See knees part 1.
Jon cut two triangles of 3/4″ plywood that I sandwiched together and used as an extension to the bottom of the knee–this was an excellent piece of advice I received from Paul Rosenthal (justifying the cost of having him out for a consultation by itself). He also convinced me (or pointed out) that there was no good reason for putting a reinforcing pad of fiberglass between the knee and the deck. As he explained, the deck should only take the load if the construction is wrong–the hull should be taking all the load.

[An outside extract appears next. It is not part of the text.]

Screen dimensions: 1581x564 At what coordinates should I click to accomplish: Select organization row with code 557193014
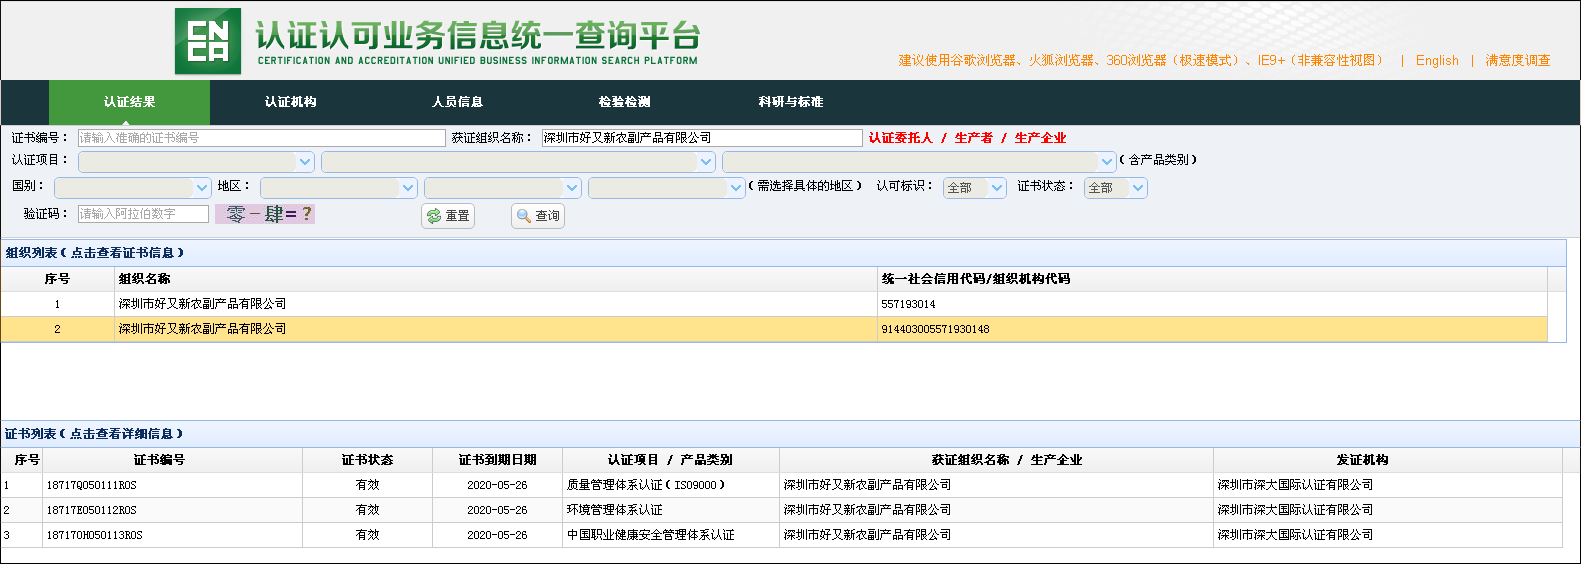(x=500, y=304)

This was my lay-up (so that I remember two days from now when I do the next one):
large fillet of epoxy thickened with chopped glass (a container of ready-made chopped glass from TAP plastics).
Strip of 6oz glass ~1cm
strip of knytex ~2cm
6oz glass ~3cm
knytex ~3in
6oz glass ~5in
knytex ~6in
knytex ~7in
knytex ~8in (4in each side)
6oz glass ~9in
The knytex is a layer of mat and biaxial fabric bonded together; it is thick and extremely strong. It does not like to take corners at all–hence the thick fillet. If not for the thick fillet, the knytex would pull away from the joint and leave a gap (and weakness).
I think the job is strong enough. I am not a fiberglass professional and so I worry about various things, like whether I use too much resin, and other small things, but until someone smarter tells me what to change I have to plow forward with what I’ve got.